__Action item__
From the listing below, restate word for word the lines from the line containing "Image resolution: width=787" down through the line containing "The height and". Exclude pictures.

__Data for this task__
======

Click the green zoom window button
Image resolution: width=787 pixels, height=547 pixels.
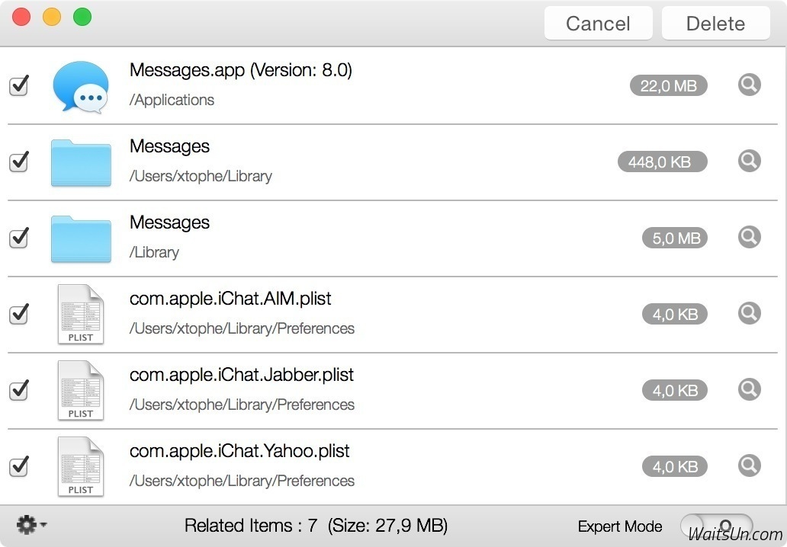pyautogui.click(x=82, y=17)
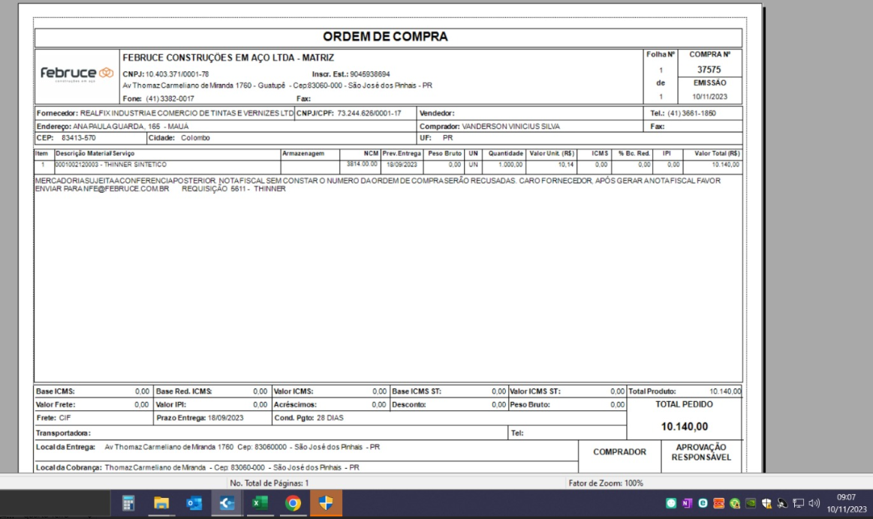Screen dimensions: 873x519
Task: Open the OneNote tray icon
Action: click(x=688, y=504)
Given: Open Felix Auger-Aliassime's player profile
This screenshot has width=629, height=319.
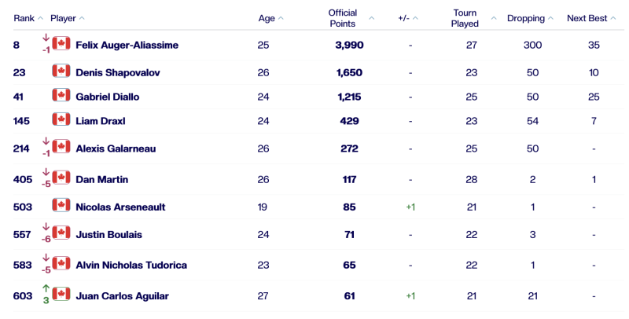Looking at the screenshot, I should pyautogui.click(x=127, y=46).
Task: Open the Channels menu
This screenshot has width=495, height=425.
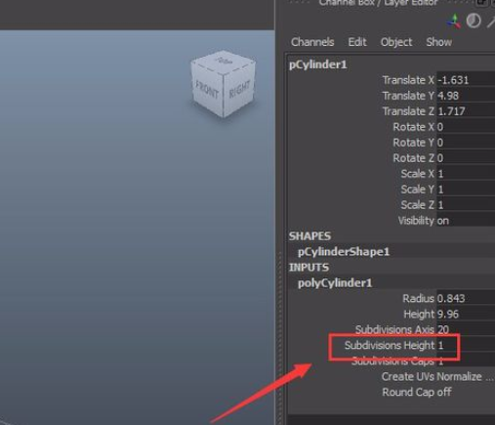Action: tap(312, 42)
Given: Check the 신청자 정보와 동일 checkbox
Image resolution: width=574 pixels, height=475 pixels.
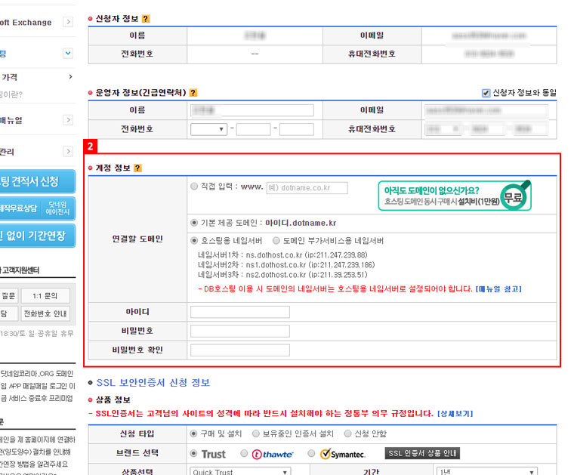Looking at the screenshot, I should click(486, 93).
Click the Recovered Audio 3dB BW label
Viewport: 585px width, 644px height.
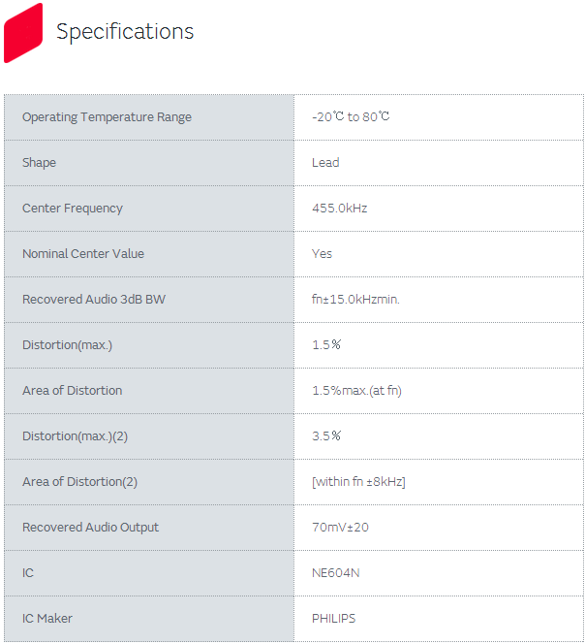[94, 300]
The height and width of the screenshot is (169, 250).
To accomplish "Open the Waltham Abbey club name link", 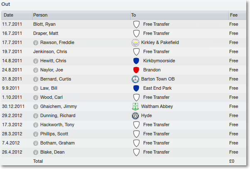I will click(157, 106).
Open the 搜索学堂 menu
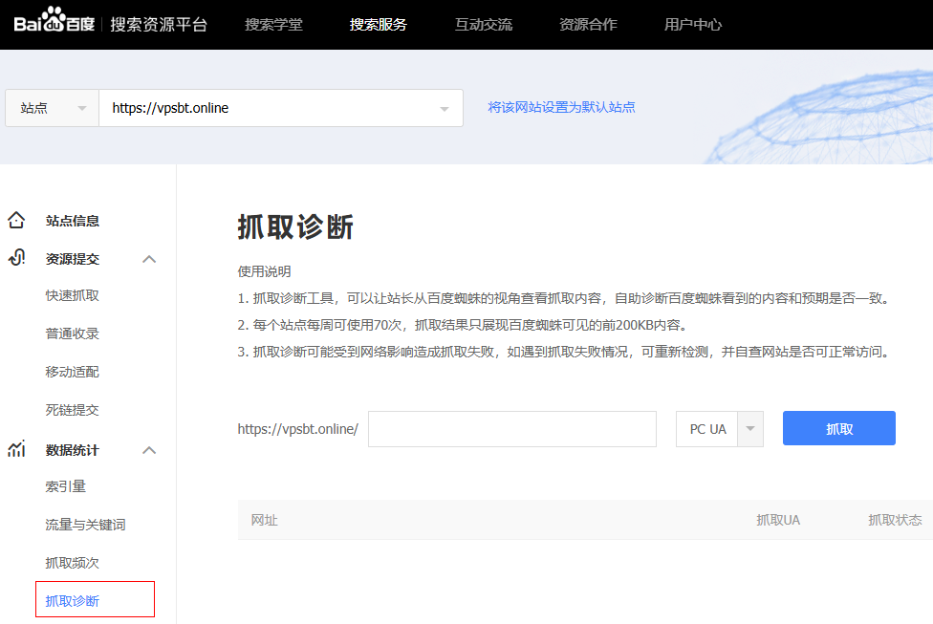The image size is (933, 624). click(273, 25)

======

__Answer to the problem__
Image resolution: width=787 pixels, height=547 pixels.
pyautogui.click(x=82, y=17)
Screen dimensions: 873x519
Task: Open the OneNote tray icon
Action: click(x=688, y=504)
Given: Open Felix Auger-Aliassime's player profile
This screenshot has width=629, height=319.
Looking at the screenshot, I should pyautogui.click(x=127, y=46).
Task: Open the Channels menu
This screenshot has width=495, height=425.
Action: tap(312, 42)
Given: Check the 신청자 정보와 동일 checkbox
Image resolution: width=574 pixels, height=475 pixels.
Looking at the screenshot, I should click(486, 93).
Click the Recovered Audio 3dB BW label
Viewport: 585px width, 644px height.
[94, 300]
The height and width of the screenshot is (169, 250).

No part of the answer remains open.